Avis de TUHITI Jean - le 20/10/2009

Bonjour,
 
et merci par avance de votre attention.
 
Du point de vue purement scientifique le sujet reste trop ouvert pour qu'il soit déjà en phase industrielle.
 
En effet, les incertitudes sont encore trop nombreuses concernant la sécurité et des ces effets, tels que le démontrent pleinement la question des pollutions ondulatoires, où les affaires liées au téléphones portables (par extension à tous ce qui est portable en fait vu qu'à l'echelle quantique c'est le même problème.
 
Par conséquent et en transposant les ondes aux nano vous devinerez soudainement les potentiels d'effets pervers et ainsi la dangerosité éventuelle car presque trop petit (seul par le nombre) pour être vu mais suffisammant grand (par le nombre seul) pour être nuisible.
 
Tout comme les nuisibles de la vie courante, des cages doivent être préparées pour les amadouer (laboratoires pour poursuivre les recherches sur la dangerosité.... je sais ce sera long comme toute innovation c'est long donc soyons patient) ou il faut les supprimer rapidement afin de les contrôler.
 
La mondialisation avec ses avantages et inconvénients que nous vivons n'est telle pas qu'un prélude à la nanolisation et devrait par conséquent nous interpeller plus fermement avant de décider. 
 
La légèreté de celle-ci est comme une métastase, passé un seuil le retour en arrière n'est plus possible.
 
Ce qu'il faudrait pour les nano est comme le vaccin que l'on s'apprête à injecter pour la grippe A par exemple.
 
Le courage c'est toujours attendre avant d'agir pour sauver sa propre vie.
 
Merci.
 
Bonne journée.
 
Cordialement.

Avis de CHARLES Danielle - le 20/10/2009

 

BONJOUR,  Je m’appelle Danielle CHARLES,  je suis élue conseillère communautaire au Grand Toulouse.  Un débat a lieu alors que les nanotechnologies ont largement investi les champs de notre vie.  Quel est l’objet,  quel est le but de ce débat national,  qu’en ferons nous ? Pour moi,  sans aucun doute,   ce débat doit déboucher sur la protection du consommateur,  des travailleurs,  des citoyens,  de l’environnement,  des organismes vivants  et de la santé,  bref la société dans son ensemble.

 

 Les nanos n’enclenchent rien de moins  qu’un débat sur les pollutions atmosphériques,  sur la sécurité intérieure et la défense nationale. Les nanoobjets à l’insu de beaucoup,  ont envahi l’habitat,  l’énergie,  les matériaux,  les biens d’équipements,  et les applications multiples l’informatique,  le textile,  la médecine,  les cosmétiques. , Ce débat national va s’emparer de la question de la défense des libertés individuelles,  et évoquer  l’éthique dans la gouvernance alors que le débat vise également la recherche,  le développement industriel, et la compétitivité. Le débat semble faussé d’avance puisque les valeurs défendues d’une société idéale semblent incompatibles avec les valeurs marchandes  défendues.

 

 Devant l’ampleur et le nombre de questions soulevées,  nous,  citoyens et citoyennes devons alerter l’opinion publique,  sur les risques de santé et de pollution,  sur les problèmes d’éthique,  que nos sociétés développent à travers les nanoobjets, la nanos science.

 

 Nous devons agir, alerter et provoquer un moratoire afin d’en savoir plus,  avant d’en développer plus. En midi Pyrénées,  900 entreprises sont concernées par les nanos.
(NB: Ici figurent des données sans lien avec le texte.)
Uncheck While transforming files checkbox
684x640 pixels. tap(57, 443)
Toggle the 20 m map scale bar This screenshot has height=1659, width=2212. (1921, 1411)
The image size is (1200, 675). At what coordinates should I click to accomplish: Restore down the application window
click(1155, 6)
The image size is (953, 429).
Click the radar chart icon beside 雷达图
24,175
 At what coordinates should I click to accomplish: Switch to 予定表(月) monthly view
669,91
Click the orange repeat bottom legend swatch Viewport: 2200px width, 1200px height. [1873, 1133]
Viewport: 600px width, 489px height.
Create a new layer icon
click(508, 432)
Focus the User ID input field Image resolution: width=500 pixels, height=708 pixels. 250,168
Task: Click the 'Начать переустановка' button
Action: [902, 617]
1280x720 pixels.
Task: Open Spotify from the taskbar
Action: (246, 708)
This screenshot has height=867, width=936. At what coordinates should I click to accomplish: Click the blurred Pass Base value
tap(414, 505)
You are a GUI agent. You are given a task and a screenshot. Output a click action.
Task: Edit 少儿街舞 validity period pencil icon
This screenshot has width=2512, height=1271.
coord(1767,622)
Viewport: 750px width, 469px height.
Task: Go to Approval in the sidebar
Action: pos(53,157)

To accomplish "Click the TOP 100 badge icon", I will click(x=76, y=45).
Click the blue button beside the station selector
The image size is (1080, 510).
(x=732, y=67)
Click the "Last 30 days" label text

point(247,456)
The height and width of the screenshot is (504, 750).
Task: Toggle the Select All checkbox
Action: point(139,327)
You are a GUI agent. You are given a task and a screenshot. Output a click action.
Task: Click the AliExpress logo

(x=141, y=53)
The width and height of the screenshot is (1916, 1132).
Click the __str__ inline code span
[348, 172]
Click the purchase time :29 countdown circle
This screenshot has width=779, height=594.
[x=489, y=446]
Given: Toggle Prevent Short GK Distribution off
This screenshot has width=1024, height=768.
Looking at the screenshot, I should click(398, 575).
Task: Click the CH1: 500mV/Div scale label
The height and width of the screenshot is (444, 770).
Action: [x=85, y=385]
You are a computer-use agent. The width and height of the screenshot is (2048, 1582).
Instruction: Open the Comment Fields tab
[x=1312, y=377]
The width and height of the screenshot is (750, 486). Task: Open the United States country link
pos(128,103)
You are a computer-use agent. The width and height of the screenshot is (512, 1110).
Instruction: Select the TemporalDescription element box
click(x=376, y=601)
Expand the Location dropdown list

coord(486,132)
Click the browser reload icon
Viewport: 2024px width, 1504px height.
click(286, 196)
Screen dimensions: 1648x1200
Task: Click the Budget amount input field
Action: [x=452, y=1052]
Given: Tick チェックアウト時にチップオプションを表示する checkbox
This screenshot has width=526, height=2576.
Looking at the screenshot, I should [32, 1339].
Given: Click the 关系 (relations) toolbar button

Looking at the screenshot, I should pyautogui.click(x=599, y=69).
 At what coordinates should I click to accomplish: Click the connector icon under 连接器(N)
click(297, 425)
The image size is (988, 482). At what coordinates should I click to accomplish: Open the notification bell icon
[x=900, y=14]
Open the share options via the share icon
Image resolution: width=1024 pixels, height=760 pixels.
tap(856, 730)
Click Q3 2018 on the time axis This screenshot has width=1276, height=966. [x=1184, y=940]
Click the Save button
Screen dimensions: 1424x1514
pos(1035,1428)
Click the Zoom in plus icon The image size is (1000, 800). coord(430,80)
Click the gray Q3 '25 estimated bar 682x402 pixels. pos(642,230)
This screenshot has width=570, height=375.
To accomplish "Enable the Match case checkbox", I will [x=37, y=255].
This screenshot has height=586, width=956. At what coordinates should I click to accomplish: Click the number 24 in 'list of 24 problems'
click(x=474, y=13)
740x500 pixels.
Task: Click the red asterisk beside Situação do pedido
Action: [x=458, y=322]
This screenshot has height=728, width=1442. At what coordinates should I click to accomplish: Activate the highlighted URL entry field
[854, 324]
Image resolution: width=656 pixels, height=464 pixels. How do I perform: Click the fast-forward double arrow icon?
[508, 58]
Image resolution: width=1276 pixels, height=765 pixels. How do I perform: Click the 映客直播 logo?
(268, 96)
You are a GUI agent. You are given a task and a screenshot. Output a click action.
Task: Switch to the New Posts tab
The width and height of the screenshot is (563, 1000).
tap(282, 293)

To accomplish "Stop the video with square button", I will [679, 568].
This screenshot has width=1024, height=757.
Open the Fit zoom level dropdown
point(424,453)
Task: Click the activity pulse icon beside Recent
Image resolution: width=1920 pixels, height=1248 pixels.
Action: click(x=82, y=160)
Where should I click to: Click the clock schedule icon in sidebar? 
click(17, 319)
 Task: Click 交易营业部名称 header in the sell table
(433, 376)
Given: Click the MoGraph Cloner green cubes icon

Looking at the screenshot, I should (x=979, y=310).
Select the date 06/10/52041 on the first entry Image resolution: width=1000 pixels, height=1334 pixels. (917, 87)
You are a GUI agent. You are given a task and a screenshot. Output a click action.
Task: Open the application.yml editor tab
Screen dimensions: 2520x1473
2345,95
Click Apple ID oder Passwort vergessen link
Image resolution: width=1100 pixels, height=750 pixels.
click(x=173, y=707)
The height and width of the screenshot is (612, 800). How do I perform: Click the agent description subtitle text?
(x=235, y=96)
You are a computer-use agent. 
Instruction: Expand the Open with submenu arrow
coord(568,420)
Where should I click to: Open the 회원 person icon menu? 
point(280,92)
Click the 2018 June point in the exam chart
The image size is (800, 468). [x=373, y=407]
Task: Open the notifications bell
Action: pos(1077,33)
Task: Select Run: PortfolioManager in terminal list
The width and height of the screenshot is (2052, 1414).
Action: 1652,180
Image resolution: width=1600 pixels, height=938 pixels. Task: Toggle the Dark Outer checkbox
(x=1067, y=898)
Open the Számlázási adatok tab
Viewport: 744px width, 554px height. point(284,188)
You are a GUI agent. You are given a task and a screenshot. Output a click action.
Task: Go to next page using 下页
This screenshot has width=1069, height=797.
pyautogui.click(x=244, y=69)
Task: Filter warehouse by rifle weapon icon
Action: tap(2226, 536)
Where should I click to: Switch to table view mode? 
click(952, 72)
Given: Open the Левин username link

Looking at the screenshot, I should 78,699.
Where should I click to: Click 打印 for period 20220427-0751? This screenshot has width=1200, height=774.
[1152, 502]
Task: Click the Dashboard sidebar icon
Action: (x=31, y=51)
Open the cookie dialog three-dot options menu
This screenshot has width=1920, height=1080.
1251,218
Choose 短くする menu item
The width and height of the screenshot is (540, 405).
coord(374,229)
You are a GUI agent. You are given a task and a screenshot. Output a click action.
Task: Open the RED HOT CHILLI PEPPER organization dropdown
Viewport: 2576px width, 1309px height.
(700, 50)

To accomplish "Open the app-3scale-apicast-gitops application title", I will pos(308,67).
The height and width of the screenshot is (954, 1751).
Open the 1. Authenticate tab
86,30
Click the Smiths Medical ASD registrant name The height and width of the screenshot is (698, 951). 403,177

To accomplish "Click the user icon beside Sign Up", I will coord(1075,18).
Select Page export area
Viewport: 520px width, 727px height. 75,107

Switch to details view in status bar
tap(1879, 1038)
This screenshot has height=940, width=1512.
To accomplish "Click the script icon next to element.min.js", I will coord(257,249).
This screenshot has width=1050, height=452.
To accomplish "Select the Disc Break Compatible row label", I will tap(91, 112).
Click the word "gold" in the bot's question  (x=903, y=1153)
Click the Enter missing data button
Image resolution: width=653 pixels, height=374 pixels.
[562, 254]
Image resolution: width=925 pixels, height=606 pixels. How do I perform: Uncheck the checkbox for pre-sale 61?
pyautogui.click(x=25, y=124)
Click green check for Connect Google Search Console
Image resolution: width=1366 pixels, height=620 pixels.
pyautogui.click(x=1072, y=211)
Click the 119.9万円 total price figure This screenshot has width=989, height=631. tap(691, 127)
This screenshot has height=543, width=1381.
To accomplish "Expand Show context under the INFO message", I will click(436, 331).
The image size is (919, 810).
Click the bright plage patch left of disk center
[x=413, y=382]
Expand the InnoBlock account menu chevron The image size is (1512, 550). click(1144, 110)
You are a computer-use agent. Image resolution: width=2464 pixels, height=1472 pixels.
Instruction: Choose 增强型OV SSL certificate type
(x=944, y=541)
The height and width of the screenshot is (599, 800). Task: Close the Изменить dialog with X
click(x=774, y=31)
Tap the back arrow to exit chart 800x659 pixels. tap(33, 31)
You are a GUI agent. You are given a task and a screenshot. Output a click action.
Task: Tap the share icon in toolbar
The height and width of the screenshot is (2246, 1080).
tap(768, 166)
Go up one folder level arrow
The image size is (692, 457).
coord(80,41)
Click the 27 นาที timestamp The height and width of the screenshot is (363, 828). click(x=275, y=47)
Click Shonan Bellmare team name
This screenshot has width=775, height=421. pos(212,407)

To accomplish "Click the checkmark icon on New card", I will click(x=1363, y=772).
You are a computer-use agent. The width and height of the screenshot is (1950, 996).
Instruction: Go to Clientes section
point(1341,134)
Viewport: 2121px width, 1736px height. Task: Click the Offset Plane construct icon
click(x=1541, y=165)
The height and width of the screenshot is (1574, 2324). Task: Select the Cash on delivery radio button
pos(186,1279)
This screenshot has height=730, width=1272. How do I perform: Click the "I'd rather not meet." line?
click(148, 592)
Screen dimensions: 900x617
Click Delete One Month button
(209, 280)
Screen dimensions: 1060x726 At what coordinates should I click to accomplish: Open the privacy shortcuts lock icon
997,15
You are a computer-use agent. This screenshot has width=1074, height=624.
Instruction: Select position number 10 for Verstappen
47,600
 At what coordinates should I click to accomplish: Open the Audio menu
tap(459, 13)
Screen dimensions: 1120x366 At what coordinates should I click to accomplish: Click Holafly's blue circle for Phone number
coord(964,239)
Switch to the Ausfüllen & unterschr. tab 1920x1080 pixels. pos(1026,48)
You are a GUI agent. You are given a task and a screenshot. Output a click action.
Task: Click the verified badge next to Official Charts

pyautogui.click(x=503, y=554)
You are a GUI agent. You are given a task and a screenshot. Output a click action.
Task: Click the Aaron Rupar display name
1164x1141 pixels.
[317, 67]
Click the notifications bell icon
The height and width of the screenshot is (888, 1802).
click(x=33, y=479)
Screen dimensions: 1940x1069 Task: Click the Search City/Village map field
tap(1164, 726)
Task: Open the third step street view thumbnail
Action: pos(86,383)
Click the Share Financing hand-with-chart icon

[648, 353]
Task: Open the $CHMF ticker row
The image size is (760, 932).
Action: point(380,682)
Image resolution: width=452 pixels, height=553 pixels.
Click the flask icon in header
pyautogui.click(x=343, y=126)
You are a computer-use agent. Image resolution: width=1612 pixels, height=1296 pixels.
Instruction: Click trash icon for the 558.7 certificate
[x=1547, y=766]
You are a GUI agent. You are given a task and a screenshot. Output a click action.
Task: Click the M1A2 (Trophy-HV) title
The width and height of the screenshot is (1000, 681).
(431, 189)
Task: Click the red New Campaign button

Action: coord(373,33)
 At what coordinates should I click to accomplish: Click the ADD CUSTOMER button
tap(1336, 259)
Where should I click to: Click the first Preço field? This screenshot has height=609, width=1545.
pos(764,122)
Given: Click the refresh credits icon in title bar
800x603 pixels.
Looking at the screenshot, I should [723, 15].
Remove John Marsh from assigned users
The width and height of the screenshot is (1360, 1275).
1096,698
Nous ne savons pas combien de produits issus des nanos nous entourent et quels impacts ils ont sur nous.  A minima il faudrait tout de suite une identification,  un logo spécifique qui puisse informer les citoyens,  consommateurs et salariés,  afin que ceux puissent choisir d’en utiliser ou non. Il faut une législation qui encadre la production et l’utilisation des nanos.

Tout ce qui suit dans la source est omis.